SET TASK 1: According to the page on Psycopg2's execute_values, why was the author's poorly written insert code still acceptable until recently?

EXTRACT:

◇ ◇ ◇

# execute_values

## You don’t know till you know

I find that whenever I’m in a rush to get something working, I have a bad habit of just getting into writing code and getting the thing done. More often than not, this results in messy code, and/or slow code. And then when I need to do something similar again, I just re-use the original code and end up with a potential compounded problem.

One of the more common tasks that I repeatedly do is take a bunch of files and insert the data into a Postgres database. Up until recently, I haven’t had to deal with large enough datasets, so my poorly written code was still acceptable in terms of execution time. Usually this means executing the insert script locally on a test database first, and then on production. I’m using Python 3 and the Psycopg2 postgres driver.

## Psycopg2 execute and execute_values

The original code looked something like:

    def insert_data(filename, date):

sql = """
INSERT INTO test (a, b, c, d)
VALUES (%s, %s, %s, %s)
"""

with open(filename) as csvfile, get_cursor() as c:

for row in reader:
n = row[0][2:]
values = (row[1], date, n, row[2])
c.execute(sql, values)


This looks like a pretty innocent looking insert function, it takes the file loops over every row and inserts it into the table.

The refactored function looks like:

    def insert_data(filename, date):

sql = """
INSERT INTO test (a, b, c, d)
VALUES %s
"""

with open(filename) as csvfile, get_cursor() as c:
values_list = []

for row in reader:
n = row[0][2:]
values = (row[1], date, n, row[2])
values_list.append(values)

◇ ◇ ◇

ENTRIES SHOWN:
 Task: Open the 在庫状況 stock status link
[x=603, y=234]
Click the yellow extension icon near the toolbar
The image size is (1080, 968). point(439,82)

◇ ◇ ◇

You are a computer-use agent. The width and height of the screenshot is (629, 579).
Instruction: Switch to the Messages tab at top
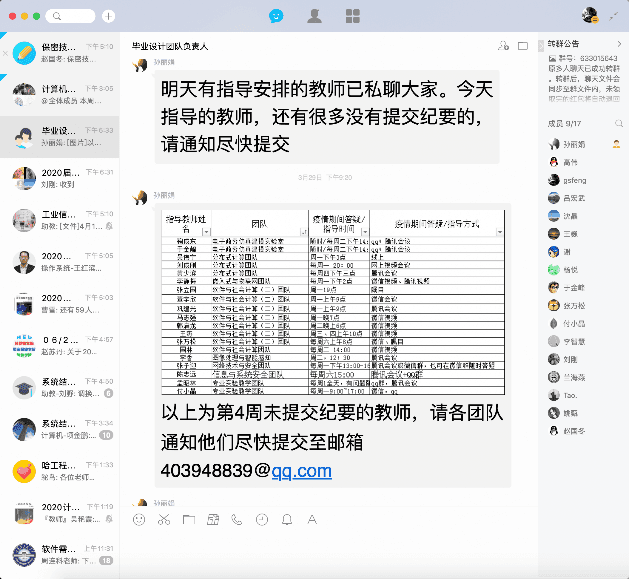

◇ ◇ ◇

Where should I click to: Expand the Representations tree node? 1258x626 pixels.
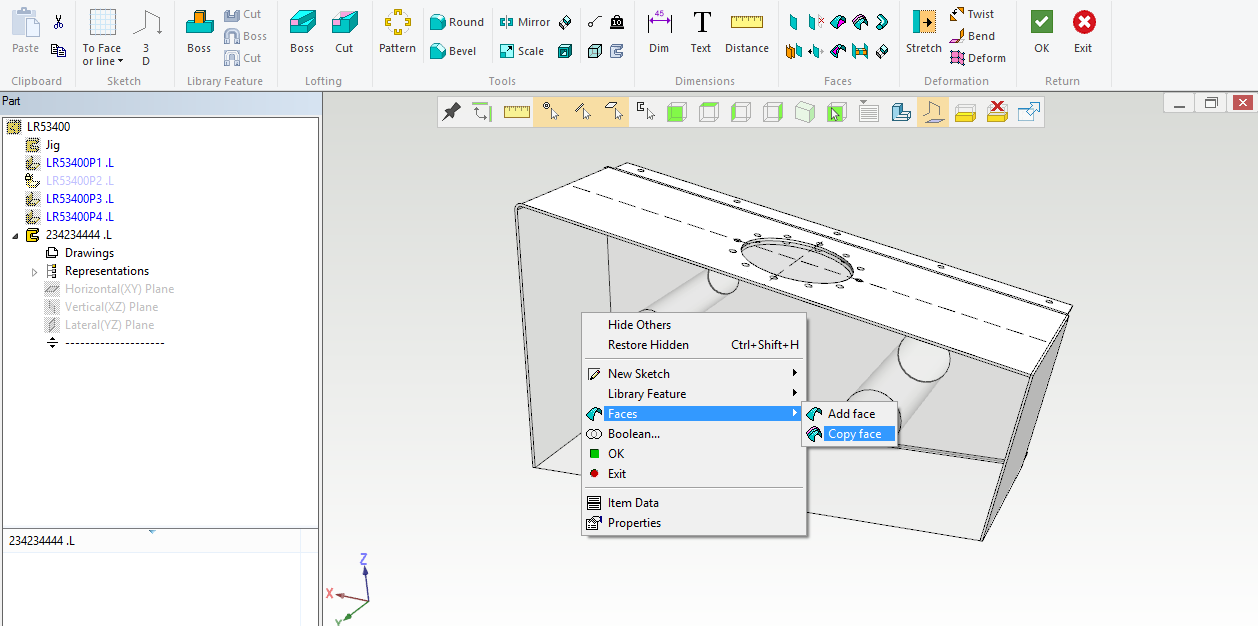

◇ ◇ ◇

SET TASK 2: Output verbatim the stretch of the records from the line containing "Click the yellow" through the line containing "The image size is (1080, 968). point(439,82)", including both of those lines.

EXERCISE RESULT 1: Until recently, the author had not had to deal with datasets large enough to make the poorly written code a problem, so its execution time was still acceptable.

EXERCISE RESULT 2:
Click the yellow extension icon near the toolbar
The image size is (1080, 968). point(439,82)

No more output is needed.